Judge: Helen Zukin, Case: 20SMCV00106, Date: 2022-07-28 Tentative Ruling



Case Number: 20SMCV00106    Hearing Date: July 28, 2022    Dept: 207

Background

 

Plaintiff Lone Oak Fund, LLC (“Plaintiff”) brings this action against Defendant North American Title Insurance Company (“Defendant”) stemming from an insurance coverage dispute. Plaintiff has alleged causes of action against Defendant for declaratory relief, breach of contract, and breach of the implied covenant of good faith and fair dealing. Defendant brings this motion for summary judgment, or, in the alternative, summary adjudication, arguing Plaintiff was not entitled to coverage under the applicable policy.

 

Request for Judicial Notice

 

Defendant requests the Court take judicial notice of documents recorded with the Los Angeles Country Recorder’s Office and court records from actions filed in California Superior Court. Defendant’s request is unopposed and is GRANTED.

 

Objections to Evidence

 

Defendant’s objections to the Declarations of James Rothstein and Simon Aron are OVERRULED.

 

Summary Judgment Standard

 

Motions for summary judgment are governed by Code Civ. Proc. § 437c, which allows a party to “move for summary judgment in an action or proceeding if it is contended that the action has no merit or that there is no defense to the action or proceeding.” (C.C.P. § 437c(a)(1).) The function of a motion for summary judgment or adjudication is to allow a determination as to whether an opposing party cannot show evidentiary support for a pleading or claim and to enable an order of summary dismissal without the need for trial. (Aguilar v. Atlantic Richfield Co. (2001) 25 Cal.4th 826, 843.) Code Civ. Proc. § 437c(c) “requires the trial judge to grant summary judgment if all the evidence submitted, and ‘all inferences reasonably deducible from the evidence’ and uncontradicted by other inferences or evidence, show that there is no triable issue as to any material fact and that the moving party is entitled to judgment as a matter of law.” (Adler v. Manor Healthcare Corp. (1992) 7 Cal.App.4th 1110, 1119.) “The function of the pleadings in a motion for summary judgment is to delimit the scope of the issues; the function of the affidavits or declarations is to disclose whether there is any triable issue of fact within the issues delimited by the pleadings.” (Juge v. County of Sacramento (1993) 12 Cal.App.4th 59, 67, citing FPI Development, Inc. v. Nakashima (1991) 231 Cal. App. 3d 367, 381-382.) Courts “liberally construe the evidence in support of the party opposing summary judgment and resolve doubts concerning the evidence in favor of that party.” (Dore v. Arnold Worldwide, Inc. (2006) 39 Cal.4th 384, 389.)

**WORK TO COMPLETE:**
Answer these questions from the tentative ruling above:
1. Which company is named as the defendant?
2. How did the Court rule on the defendant's request for judicial notice?
3. Whose declarations did the defendant object to, and what became of those objections?

**SUPPLIED INFORMATION:**

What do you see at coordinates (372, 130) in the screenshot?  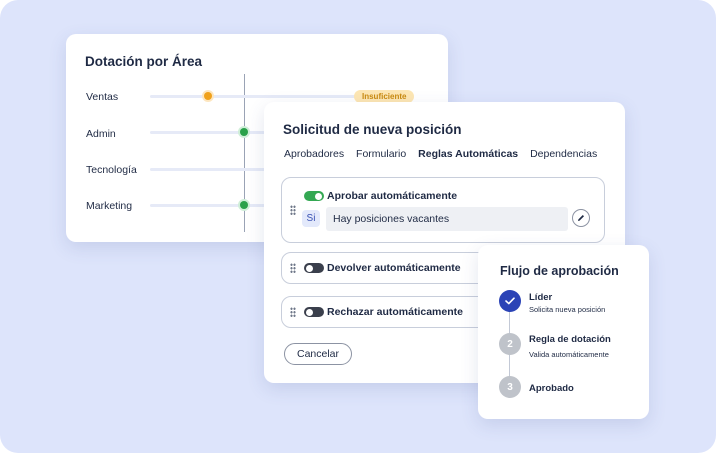 I see `solicitud-title: Solicitud de nueva posición` at bounding box center [372, 130].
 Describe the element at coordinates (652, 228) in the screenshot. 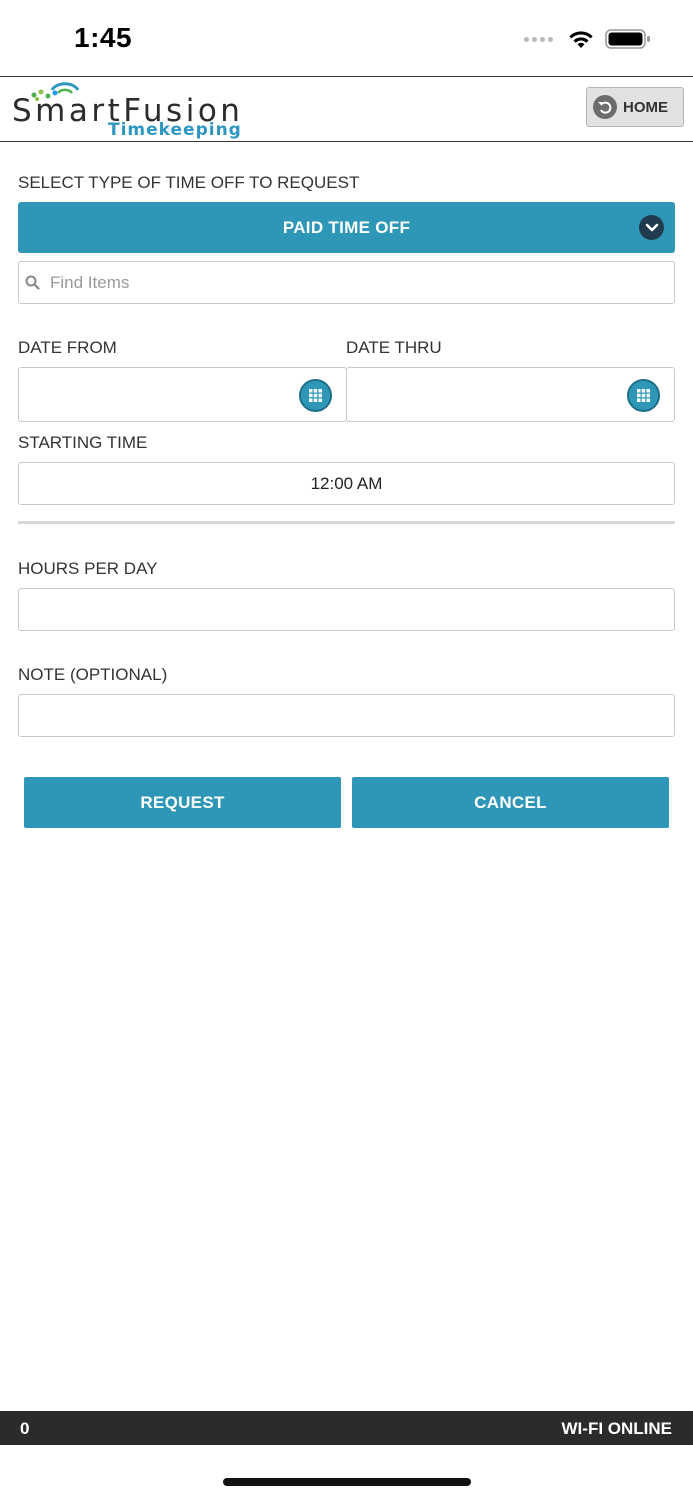

I see `chevron-down-icon` at that location.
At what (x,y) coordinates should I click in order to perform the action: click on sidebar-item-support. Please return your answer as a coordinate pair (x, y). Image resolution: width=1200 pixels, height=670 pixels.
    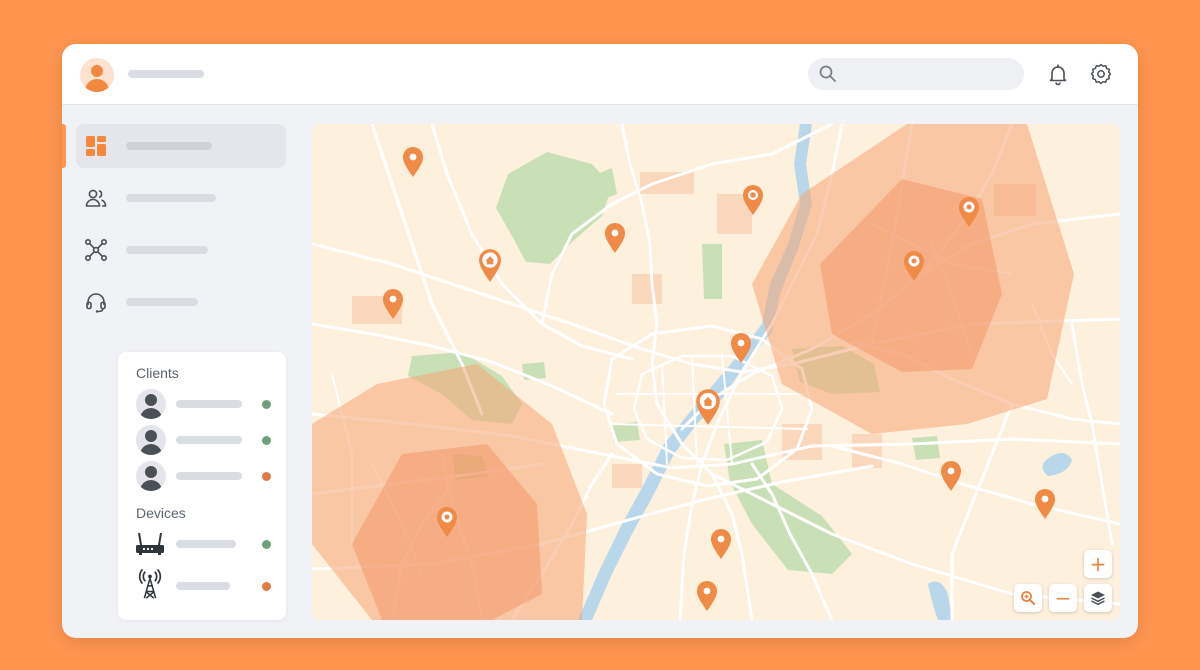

**RESPONSE:**
1. North American Title Insurance Company.
2. The request was unopposed and was granted.
3. The declarations of James Rothstein and Simon Aron; the objections were overruled.